2. If received recent therapy, evidence of moderate-severe/uncontrolled toxicities that in the opinion of the investigator are limiting of subsequent therapy or unstable organ dysfunction due to previous treatment.
3. Concurrent treatment with a strong CYP3A4 inhibitor or inducer, consumption of grapefruit juice or Seville orange or drugs associated with QT prolongation. The Investigator should review concomitant medications with their site pharmacist as the list can change frequently.

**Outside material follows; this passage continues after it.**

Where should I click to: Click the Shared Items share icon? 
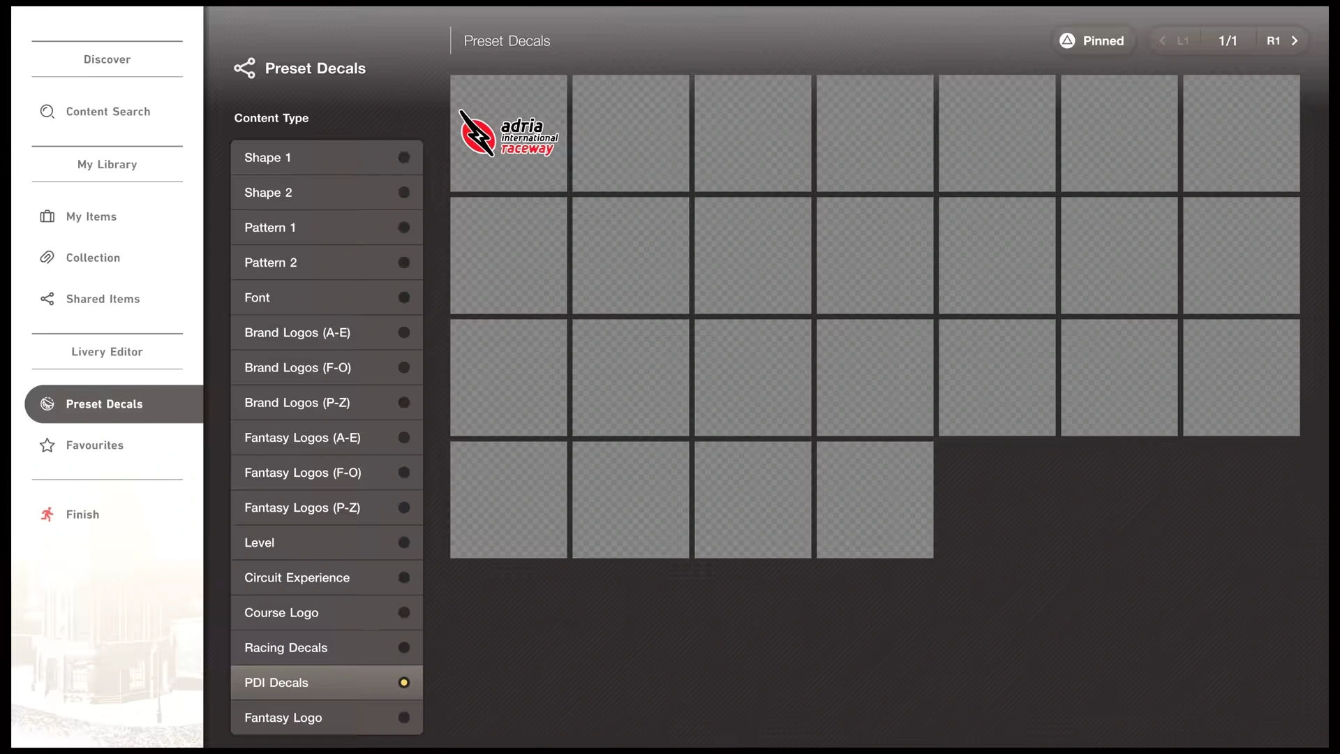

4.Clinically significant active cardiovascular disease or history of myocardial infarction within 3 months prior to planned start of selitrectinib, cardiomyopathy; current or known history within the past 6 months of prolonged QTc interval >480 milliseconds. If there is a known explanation for a limited period of a prolonged QT interval (i.e., a medication known to cause prolonged QT interval was administered and has since been discontinued with clearly documented normal QT interval thereafter), that subject may be enrolled. If subject suffers from congestive heart failure, with onset more than 3 months prior to planned start of selitrectinib, then NYHA should be functional capacity I at maximum (Appendix K).
5.Major surgery within 7 days of enrollment. Catheter placement, endoscopic procedures, and dental surgery are not considered major surgery.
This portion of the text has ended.